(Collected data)

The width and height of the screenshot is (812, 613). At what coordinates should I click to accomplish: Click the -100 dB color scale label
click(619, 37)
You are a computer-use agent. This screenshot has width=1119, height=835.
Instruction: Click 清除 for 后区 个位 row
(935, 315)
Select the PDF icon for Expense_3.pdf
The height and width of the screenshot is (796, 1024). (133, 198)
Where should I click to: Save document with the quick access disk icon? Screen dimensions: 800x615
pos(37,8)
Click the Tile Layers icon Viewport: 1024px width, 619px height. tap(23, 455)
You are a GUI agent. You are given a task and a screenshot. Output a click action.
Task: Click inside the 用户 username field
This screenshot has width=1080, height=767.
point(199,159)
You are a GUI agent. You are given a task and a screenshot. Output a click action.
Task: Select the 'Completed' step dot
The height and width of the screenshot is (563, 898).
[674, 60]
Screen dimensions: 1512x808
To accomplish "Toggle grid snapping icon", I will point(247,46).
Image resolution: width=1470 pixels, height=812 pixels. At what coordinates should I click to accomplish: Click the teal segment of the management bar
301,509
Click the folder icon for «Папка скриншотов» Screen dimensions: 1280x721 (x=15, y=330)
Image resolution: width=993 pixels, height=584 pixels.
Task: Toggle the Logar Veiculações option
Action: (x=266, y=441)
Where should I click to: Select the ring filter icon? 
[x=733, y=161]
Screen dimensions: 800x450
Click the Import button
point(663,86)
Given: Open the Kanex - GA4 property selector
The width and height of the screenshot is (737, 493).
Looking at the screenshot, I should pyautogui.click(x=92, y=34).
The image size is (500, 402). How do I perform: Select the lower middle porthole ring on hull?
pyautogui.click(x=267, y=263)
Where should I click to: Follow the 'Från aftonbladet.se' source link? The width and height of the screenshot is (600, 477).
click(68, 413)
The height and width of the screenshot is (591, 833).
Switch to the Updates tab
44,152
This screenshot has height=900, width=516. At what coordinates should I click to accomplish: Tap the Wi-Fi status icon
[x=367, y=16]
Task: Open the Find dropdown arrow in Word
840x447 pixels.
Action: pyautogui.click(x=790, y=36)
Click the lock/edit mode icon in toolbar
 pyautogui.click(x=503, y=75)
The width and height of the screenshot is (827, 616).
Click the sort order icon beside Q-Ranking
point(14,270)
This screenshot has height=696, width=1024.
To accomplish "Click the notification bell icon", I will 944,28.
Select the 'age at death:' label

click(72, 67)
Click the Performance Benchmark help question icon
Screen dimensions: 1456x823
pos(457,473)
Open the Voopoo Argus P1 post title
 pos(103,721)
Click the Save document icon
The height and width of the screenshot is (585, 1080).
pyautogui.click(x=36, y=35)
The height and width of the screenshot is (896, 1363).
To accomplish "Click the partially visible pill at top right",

▶ [What this task involves]:
Take the line holding "The width and height of the screenshot is (827, 616)." and all lines after it through the end of the data, and set them down exactly.

▶ [Response]:
The width and height of the screenshot is (827, 616).
Click the sort order icon beside Q-Ranking
point(14,270)
This screenshot has height=696, width=1024.
To accomplish "Click the notification bell icon", I will 944,28.
Select the 'age at death:' label

click(72, 67)
Click the Performance Benchmark help question icon
Screen dimensions: 1456x823
pos(457,473)
Open the Voopoo Argus P1 post title
 pos(103,721)
Click the Save document icon
The height and width of the screenshot is (585, 1080).
pyautogui.click(x=36, y=35)
The height and width of the screenshot is (896, 1363).
To accomplish "Click the partially visible pill at top right",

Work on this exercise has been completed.